THE PROBLEM
This exercise needs all of the entries set down again, exactly as they read.

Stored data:
——

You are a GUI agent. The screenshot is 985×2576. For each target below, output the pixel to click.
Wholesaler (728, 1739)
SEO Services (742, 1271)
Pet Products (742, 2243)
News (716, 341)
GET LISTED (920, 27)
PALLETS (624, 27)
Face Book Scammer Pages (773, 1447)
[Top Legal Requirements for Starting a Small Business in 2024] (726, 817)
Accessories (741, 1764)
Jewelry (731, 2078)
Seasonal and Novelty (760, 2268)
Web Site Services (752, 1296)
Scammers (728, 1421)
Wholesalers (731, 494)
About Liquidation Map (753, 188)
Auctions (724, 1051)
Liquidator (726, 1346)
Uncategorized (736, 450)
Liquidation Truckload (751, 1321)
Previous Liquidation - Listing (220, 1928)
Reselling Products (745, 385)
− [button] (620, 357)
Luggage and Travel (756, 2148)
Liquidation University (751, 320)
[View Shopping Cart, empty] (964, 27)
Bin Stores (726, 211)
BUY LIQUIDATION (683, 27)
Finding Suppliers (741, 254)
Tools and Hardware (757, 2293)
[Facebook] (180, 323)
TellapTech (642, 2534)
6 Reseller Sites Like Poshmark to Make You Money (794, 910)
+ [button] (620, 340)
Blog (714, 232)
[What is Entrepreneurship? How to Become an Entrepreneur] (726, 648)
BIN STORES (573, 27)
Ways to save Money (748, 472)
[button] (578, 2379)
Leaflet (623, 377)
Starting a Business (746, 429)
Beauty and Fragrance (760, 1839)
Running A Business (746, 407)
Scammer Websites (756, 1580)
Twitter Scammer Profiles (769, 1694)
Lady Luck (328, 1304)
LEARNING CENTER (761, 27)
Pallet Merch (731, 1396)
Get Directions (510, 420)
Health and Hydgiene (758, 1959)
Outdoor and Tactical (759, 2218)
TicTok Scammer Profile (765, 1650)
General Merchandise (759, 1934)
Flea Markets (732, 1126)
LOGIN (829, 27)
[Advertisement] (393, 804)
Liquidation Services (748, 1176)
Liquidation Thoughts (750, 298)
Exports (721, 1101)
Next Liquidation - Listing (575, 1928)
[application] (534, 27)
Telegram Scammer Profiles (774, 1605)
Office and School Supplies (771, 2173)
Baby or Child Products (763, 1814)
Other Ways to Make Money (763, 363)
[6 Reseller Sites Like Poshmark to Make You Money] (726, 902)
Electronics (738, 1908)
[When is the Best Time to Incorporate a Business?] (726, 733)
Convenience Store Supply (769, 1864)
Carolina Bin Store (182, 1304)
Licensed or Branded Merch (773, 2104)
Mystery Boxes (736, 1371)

——

WRITTEN REPLY
You are a GUI agent. The screenshot is 985×2576. For each target below, output the pixel to click.
Wholesaler (728, 1739)
SEO Services (742, 1271)
Pet Products (742, 2243)
News (716, 341)
GET LISTED (920, 27)
PALLETS (624, 27)
Face Book Scammer Pages (773, 1447)
[Top Legal Requirements for Starting a Small Business in 2024] (726, 817)
Accessories (741, 1764)
Jewelry (731, 2078)
Seasonal and Novelty (760, 2268)
Web Site Services (752, 1296)
Scammers (728, 1421)
Wholesalers (731, 494)
About Liquidation Map (753, 188)
Auctions (724, 1051)
Liquidator (726, 1346)
Uncategorized (736, 450)
Liquidation Truckload (751, 1321)
Previous Liquidation - Listing (220, 1928)
Reselling Products (745, 385)
− [button] (620, 357)
Luggage and Travel (756, 2148)
Liquidation University (751, 320)
[View Shopping Cart, empty] (964, 27)
Bin Stores (726, 211)
BUY LIQUIDATION (683, 27)
Finding Suppliers (741, 254)
Tools and Hardware (757, 2293)
[Facebook] (180, 323)
TellapTech (642, 2534)
6 Reseller Sites Like Poshmark to Make You Money (794, 910)
+ [button] (620, 340)
Blog (714, 232)
[What is Entrepreneurship? How to Become an Entrepreneur] (726, 648)
BIN STORES (573, 27)
Ways to save Money (748, 472)
[button] (578, 2379)
Leaflet (623, 377)
Starting a Business (746, 429)
Beauty and Fragrance (760, 1839)
Running A Business (746, 407)
Scammer Websites (756, 1580)
Twitter Scammer Profiles (769, 1694)
Lady Luck (328, 1304)
LEARNING CENTER (761, 27)
Pallet Merch (731, 1396)
Get Directions (510, 420)
Health and Hydgiene (758, 1959)
Outdoor and Tactical (759, 2218)
TicTok Scammer Profile (765, 1650)
General Merchandise (759, 1934)
Flea Markets (732, 1126)
LOGIN (829, 27)
[Advertisement] (393, 804)
Liquidation Services (748, 1176)
Liquidation Thoughts (750, 298)
Exports (721, 1101)
Next Liquidation - Listing (575, 1928)
[application] (534, 27)
Telegram Scammer Profiles (774, 1605)
Office and School Supplies (771, 2173)
Baby or Child Products (763, 1814)
Other Ways to Make Money (763, 363)
[6 Reseller Sites Like Poshmark to Make You Money] (726, 902)
Electronics (738, 1908)
[When is the Best Time to Incorporate a Business?] (726, 733)
Convenience Store Supply (769, 1864)
Carolina Bin Store (182, 1304)
Licensed or Branded Merch (773, 2104)
Mystery Boxes (736, 1371)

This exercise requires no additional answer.